Jesus, Clementina de

Valença, 1902 - Rio de Janeiro (Brasil), 1987

Clementina de Jesus da Silva, a Rainha Quelé, nasceu apenas 14 anos depois de abolida a escravidão (1888), no interior da capital da República. No mesmo Rio de Janeiro que havia sido a capital do império, e antes, da colônia. Filha de mãe liberta pela Lei do Ventre Livre, pai violeiro e capoeirista, e neta da africana Mina, foi naquele interior, que havia recebido incontáveis negros bantos para serem feitos escravos, que Clementina teve seus primeiros contatos com os ritmos africanos que só muito mais tarde revelaria ao próprio Brasil.

Ainda criança mudou-se para a cidade do Rio de Janeiro, aos 12 anos cantava em coro de igreja e saía como pastorinha de bloco carnavalesco, aos 14 começa a trabalhar como empregada doméstica, passadeira e lavadeira.

Fez parte da escola de samba Portela até 1940, quando casou-se com o mangueirense Pé Grande (Albino Correia da Silva), mudou-se para o Morro da Mangueira, e passou a integrar a mesma escola do marido. Cantava para os amigos e trabalhava como empregada doméstica para um casal de portugueses.

Em 1963, o poeta, produtor e compositor Hermíno Bello de Carvalho ouviu  a desconhecida Clementina cantando informalmente no extinto bar Taberna da Glória. No ano seguinte a reencontraria na inauguração do Zicartola (o lendário bar fundado por Cartola e Dona Zica), e novamente a perderia de vista. Mas foi no terceiro encontro, em 1964, no mesmo bar, durante a festa de Nossa Senhora da Glória, que foi selada uma parceria ímpar na história da música brasileira, que duraria até a morte de Clementina, e que apresentaria ao país uma de suas faces mais importantes: sua musicalidade negra.

Em dezembro de 1964, aos 62 anos de idade, Clementina fazia sua imprescindível estréia, cantando acompanhada por César Faria, Élton Medeiros e o jovem Paulinho da Viola., num show produzido por Hermínio. No ano seguinte fazia sua primeira gravação, no disco Rosa de Ouro, e participava do show homônimo, ambos produzidos por Hermínio. Clementina se fazia a Rainha Quelé.     

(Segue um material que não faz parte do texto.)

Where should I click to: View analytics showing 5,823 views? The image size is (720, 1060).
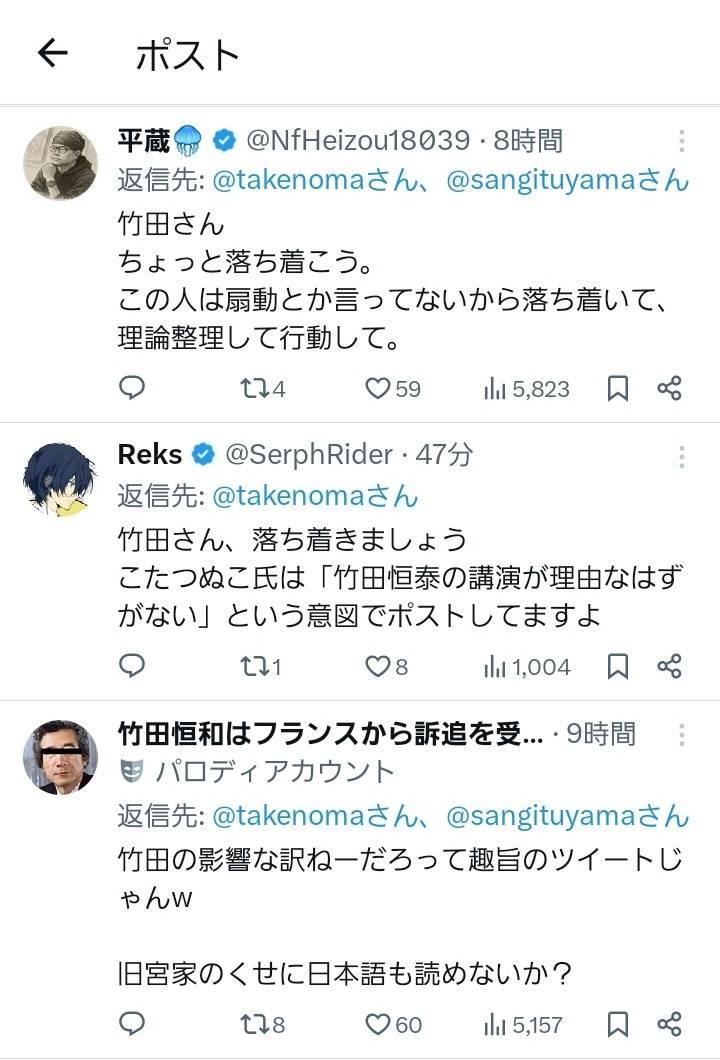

Em 1966 grava seu primeiro dos quatro discos solo, Clementina , Cadê Você? e viaja para o Senegal, representando o Brasil no Festival de Artes Negras em Dacar, e para a França, para cantar no Festival de Cinema de Cannes. Viajou também pelo norte e nordeste do Brasil em 1978, participando do Projeto Pixinguinha, dirigido por Hermínio Bello de Carvalho. Gravou discos antológicos da música brasileira como o definitivo Canto dos Escravos, ao lado de Geraldo Filme, primeiro nome do samba paulista, e Tia Doca, pastora da Velha Guarda da Portela.

Em 19 de julho de 1987, aos 85 anos, a Rainha Clementina não resistiu ao quinto derrame e faleceu. Poucos artistas foram ao seu enterro, mas seu escudeiro Hermínio estava lá. Com sua voz inigualável, Clementina interpretou magistralmente uma das linhas definidoras da cultura brasileira. Pelos seus jongos, lundus, ladainhas, corimás, sambas, caxambus, benditos, modas, vissungos e partidos-altos, perpassa essa linha ancestral, que nos liga a outro continente, e que se perpetua há séculos na oralidade de um povo. O fascínio que Clementina exerceu sobre inúmeros ouvintes se fixou nas formas pelas quais ela é lembrada, a começar pelo nome imediato que recebeu, Rainha Quelé: “Mãe de todos nós”, “Orixá”, “Entidade”, “Rainha negra da voz”, “Horizonte da música brasileira”.